Are you going to visit La Gomera? We will tell you the basics to start preparing your trip
Lush, quiet and wild. These are three adjectives that best define the small island of La Gomera. But its small dimensions, barely 370 km2, do not rob it of any charm. From its highest point in the Alto de Garajonay, at 1487 metres, to its beaches and cliffs, the island offers a diversity of wonderful landscapes. If you visit La Gomera, these are the ten things you cannot miss. Take note!
Traveling through Mirador de Los Roques
The rugged terrain of La Gomera, with its steep slopes, is ideal for observing the surroundings. One of the best viewpoints to contemplate these incredible views is Los Roques. This landscape, one of the most representative of the island, consists of four enormous slabs of rock of great geological interest, vestiges of ancient volcanic chimneys through which magma flowed and which subsequent erosion has not managed to completely dismantle. There are also numerous protected endemisms integrated in Garajonay National Park, such as the beautiful blue Echium wildpretii .
Garajonay National Park
If there is one element that stands out in Garajonay National Park, it is undoubtedly the laurel forest, a unique ecosystem in the world. This is a mass of prehistoric vegetation typical of the Macaronesia region, which also covered the Mediterranean basin millions of years ago and has been preserved on the island thanks to favorable climatic conditions in terms of temperature and humidity.
Valle Gran Rey
Located in a large ravine that leads to beautiful beaches of black sand and blue waters, this site has become one of the most visited points of the island , as it boasts of one the most beautiful sunsets in Europe. The beauty of its green landscapes full of palm trees contrasts the small white houses of the municipality. To contemplate the landscape in all its fullness, do not miss the views from the Palmarejo viewpoint, designed by the artist César Manrique, which offers the best panoramic view of the area with one of the most spectacular examples of Gomeran agricultural landscape and its terraces “climbing” the slopes of the ravine.
In the north of the island, on the coast of the municipality of Vallehermoso, there is a cliff where music resounds. Los Órganos is a curious natural monument formed by volcanic rocks with a silhouette in the form of organ pipes that fall into the sea. This is a point of great geological interest and great scenic beauty, which can only be appreciated on a boat trip along the coast.
San Sebastián de La Gomera
The capital of La Gomera, this small town’s colorful town centre is full of low houses in a markedly Canarian style. Quiet and welcoming, San Sebastian de La Gomera also has interesting monuments such as the Torre del Conde or the church of La Asuncion, as well as two peaceful urban beaches: La Cueva and San Sebastian.
A little over half an hour’s drive from the capital you will find this small town which, because of its charm and beauty, has been christened “the bonbon of La Gomera”. Its historic quarter, one of the best preserved on the island, is raised on a natural platform that makes it a viewpoint with beautiful views of the ocean and Teide, on the neighboring island of Tenerife.
Sighting of cetaceans
The maritime area that separates Tenerife and La Gomera is an ideal place to observe several species of cetaceans in the wild at any time of the year in a sustainable and respectful manner. The most common are the bottlenose dolphin and the pilot whale, but in this area of the ocean you will be able to see almost a third of all the species that exist in the world due to its transparent waters, the ideal temperature and the abundance of food.
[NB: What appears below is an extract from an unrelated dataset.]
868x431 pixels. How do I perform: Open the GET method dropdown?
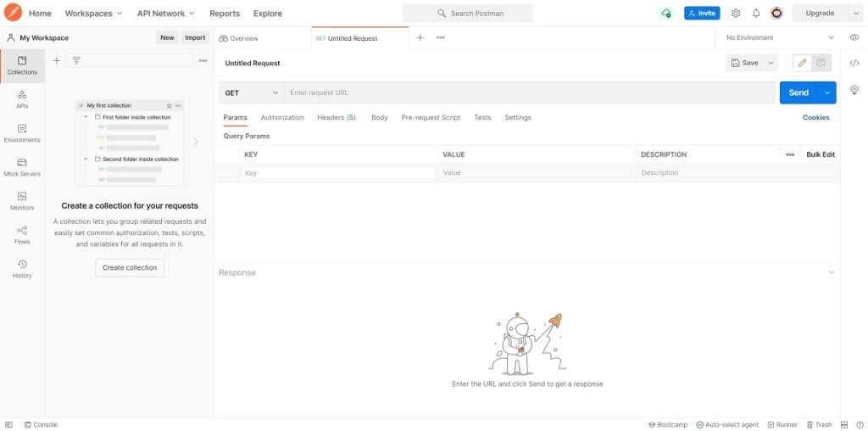pyautogui.click(x=252, y=92)
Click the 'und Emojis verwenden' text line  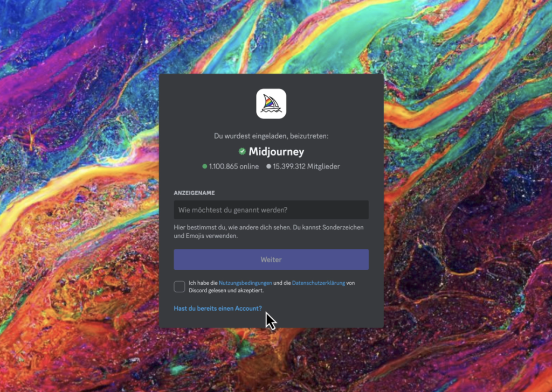coord(205,236)
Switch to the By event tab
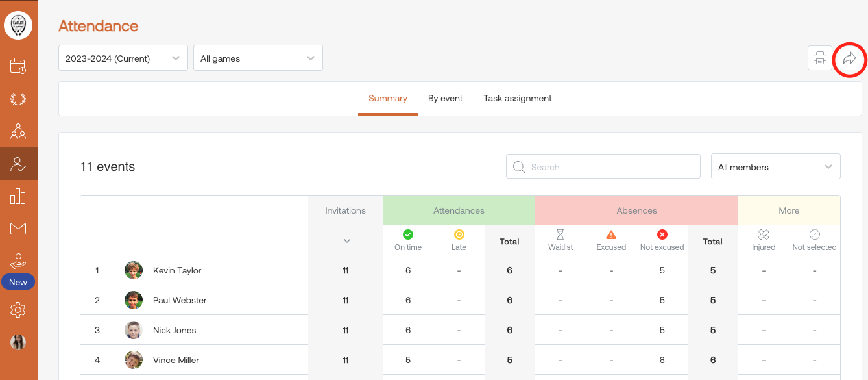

La Gomera is a renowned destination at the European level in health and well-being tourism. If you need to disconnect and renew your strength, you will discover several specialized centers with yoga, meditation and personal growth retreats on the island, as well as activities in contact with nature and ecology.
Learn about the Silbo Gomero
Silbo is a form of communication that dates back to the time before the conquest of the island, so it was already practiced by the aboriginal population. Declared an Intangible Cultural Heritage of Humanity by UNESCO, this whistled language still survives in La Gomera and its inhabitants are making efforts to preserve it, to the point that it is included in the educational plans of all schools on the island.